* [Short problem 1] In the email thread below, what reason is given for why registering the function separately for Long and String makes no difference?

---------- Source ----------

Timo,

Will do! I have been patching in a change locally that I have a PR [1] out for, 
so if this will end up in the next 1.12 patch release, I may add this in with 
it once it has been approved and merged.

On a side note, that PR has been out since the end of October (looks like I 
need to do a rebase to accommodate the code reformatting change that occurred 
since). Is there a process for getting somebody to review it? Not sure if with 
the New Year and the 1.12 release and follow-up if it just got lost in the 
commotion.

Regards,
Dylan Forciea

[1] https://github.com/apache/flink/pull/13787

On 1/21/21, 8:50 AM, "Timo Walther" <twal...@apache.org> wrote:

    I opened a PR. Feel free to try it out.

    https://github.com/apache/flink/pull/14720

    Btw:

     >> env.createTemporarySystemFunction("LatestNonNullLong",
     >> classOf[LatestNonNull[Long]])
     >>
     >> env.createTemporarySystemFunction("LatestNonNullString",
     >> classOf[LatestNonNull[String]])

    don't make a difference. The generics will be type erased in bytecode 
    and only the class name matters.

    Thanks,
    Timo

    On 21.01.21 11:36, Timo Walther wrote:
    > Hi Dylan,
    > 
    > thanks for the investigation. I can now also reproduce it my code. Yes, 
    > this is a bug. I opened
    > 
    > https://issues.apache.org/jira/browse/FLINK-21070
    > 
    > and will try to fix this asap.
    > 
    > Thanks,
    > Timo
    > 
    > On 20.01.21 17:52, Dylan Forciea wrote:
    >> Timo,
    >>
    >> I converted what I had to Java, and ended up with the exact same issue 
    >> as before where it will work if I only ever use it on 1 type, but not 
    >> if I use it on multiple. Maybe this is a bug?

---------- Information shown ----------

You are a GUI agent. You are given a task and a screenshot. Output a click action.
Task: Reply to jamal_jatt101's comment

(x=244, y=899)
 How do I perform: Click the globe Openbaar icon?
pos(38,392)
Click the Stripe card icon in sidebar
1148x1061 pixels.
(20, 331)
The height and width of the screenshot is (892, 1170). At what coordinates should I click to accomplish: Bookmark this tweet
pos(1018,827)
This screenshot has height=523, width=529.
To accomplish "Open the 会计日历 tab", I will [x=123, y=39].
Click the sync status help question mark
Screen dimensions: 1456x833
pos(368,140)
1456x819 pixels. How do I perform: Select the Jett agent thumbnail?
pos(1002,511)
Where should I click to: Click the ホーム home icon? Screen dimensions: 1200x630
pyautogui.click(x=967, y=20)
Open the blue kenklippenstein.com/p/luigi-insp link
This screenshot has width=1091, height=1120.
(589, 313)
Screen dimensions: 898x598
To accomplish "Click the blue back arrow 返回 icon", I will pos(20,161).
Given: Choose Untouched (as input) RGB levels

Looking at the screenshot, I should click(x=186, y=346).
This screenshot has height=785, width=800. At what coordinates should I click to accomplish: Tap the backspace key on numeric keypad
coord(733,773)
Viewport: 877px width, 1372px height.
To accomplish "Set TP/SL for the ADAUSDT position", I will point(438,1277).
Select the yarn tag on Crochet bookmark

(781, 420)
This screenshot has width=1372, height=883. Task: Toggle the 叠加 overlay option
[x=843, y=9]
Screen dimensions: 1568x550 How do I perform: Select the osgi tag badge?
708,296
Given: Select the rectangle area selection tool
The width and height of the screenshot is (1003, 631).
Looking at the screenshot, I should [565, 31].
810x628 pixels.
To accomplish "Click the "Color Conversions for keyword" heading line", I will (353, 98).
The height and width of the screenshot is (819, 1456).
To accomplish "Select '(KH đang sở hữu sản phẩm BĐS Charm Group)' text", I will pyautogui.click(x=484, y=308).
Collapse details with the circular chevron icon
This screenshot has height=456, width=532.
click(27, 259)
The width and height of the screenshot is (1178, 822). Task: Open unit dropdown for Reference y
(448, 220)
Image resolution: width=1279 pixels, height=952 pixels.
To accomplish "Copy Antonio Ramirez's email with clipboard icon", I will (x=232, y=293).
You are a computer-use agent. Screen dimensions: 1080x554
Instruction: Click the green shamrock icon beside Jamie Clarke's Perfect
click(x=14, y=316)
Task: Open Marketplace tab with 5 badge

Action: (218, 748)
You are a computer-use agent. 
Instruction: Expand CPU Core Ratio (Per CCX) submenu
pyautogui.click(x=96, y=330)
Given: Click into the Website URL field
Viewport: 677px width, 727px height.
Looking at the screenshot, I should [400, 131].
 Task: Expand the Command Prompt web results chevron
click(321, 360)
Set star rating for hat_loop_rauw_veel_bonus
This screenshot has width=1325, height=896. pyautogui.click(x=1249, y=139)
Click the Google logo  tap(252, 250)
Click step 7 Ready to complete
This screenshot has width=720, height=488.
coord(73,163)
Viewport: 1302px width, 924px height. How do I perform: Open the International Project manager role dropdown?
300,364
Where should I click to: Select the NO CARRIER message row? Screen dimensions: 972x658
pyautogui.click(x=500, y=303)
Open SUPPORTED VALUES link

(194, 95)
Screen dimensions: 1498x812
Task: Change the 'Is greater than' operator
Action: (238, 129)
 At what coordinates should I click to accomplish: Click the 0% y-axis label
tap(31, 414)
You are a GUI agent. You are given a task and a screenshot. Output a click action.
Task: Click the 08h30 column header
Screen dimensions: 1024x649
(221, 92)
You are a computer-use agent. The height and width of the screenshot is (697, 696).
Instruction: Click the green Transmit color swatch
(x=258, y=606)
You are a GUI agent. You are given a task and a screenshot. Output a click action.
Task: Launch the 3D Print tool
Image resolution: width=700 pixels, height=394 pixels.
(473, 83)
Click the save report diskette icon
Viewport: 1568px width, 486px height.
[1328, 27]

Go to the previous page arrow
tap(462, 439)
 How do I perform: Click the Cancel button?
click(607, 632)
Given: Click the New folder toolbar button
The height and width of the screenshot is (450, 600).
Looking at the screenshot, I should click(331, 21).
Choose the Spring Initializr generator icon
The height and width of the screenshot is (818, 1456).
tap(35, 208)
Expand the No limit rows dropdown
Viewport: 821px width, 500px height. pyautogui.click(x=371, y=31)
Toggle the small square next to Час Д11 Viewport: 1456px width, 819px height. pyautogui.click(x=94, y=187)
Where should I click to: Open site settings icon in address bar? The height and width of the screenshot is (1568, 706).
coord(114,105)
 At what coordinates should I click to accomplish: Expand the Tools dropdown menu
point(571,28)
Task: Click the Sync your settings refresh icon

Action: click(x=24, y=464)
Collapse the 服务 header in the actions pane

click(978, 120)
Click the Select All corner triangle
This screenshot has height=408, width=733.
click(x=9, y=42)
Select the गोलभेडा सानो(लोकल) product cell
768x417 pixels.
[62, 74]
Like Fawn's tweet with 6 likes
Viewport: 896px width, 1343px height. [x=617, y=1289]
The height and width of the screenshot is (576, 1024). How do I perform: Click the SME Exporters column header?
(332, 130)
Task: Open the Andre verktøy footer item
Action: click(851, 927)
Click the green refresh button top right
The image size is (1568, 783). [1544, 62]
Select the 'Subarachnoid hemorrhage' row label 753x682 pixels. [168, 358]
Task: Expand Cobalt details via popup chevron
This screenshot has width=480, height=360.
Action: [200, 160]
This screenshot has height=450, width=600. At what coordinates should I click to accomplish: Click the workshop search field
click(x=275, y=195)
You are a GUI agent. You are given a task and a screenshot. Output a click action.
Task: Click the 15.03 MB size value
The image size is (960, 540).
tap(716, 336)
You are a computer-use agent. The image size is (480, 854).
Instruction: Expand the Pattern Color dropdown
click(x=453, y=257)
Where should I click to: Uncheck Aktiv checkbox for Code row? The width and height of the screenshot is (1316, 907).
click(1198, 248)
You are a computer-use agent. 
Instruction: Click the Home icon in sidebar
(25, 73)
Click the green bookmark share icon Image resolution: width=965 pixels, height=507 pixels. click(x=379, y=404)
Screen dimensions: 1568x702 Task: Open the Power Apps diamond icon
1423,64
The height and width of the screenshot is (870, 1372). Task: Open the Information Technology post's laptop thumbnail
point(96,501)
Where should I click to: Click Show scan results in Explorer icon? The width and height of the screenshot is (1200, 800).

----------

* [Short problem 2] Return, unchanged, the lines of the listing from its first line through the line containing "pos(1018,827)", including both of these lines.

* [Written response 1] The generics are type-erased in bytecode, so only the class name matters.

* [Written response 2]
You are a GUI agent. You are given a task and a screenshot. Output a click action.
Task: Reply to jamal_jatt101's comment

(x=244, y=899)
 How do I perform: Click the globe Openbaar icon?
pos(38,392)
Click the Stripe card icon in sidebar
1148x1061 pixels.
(20, 331)
The height and width of the screenshot is (892, 1170). At what coordinates should I click to accomplish: Bookmark this tweet
pos(1018,827)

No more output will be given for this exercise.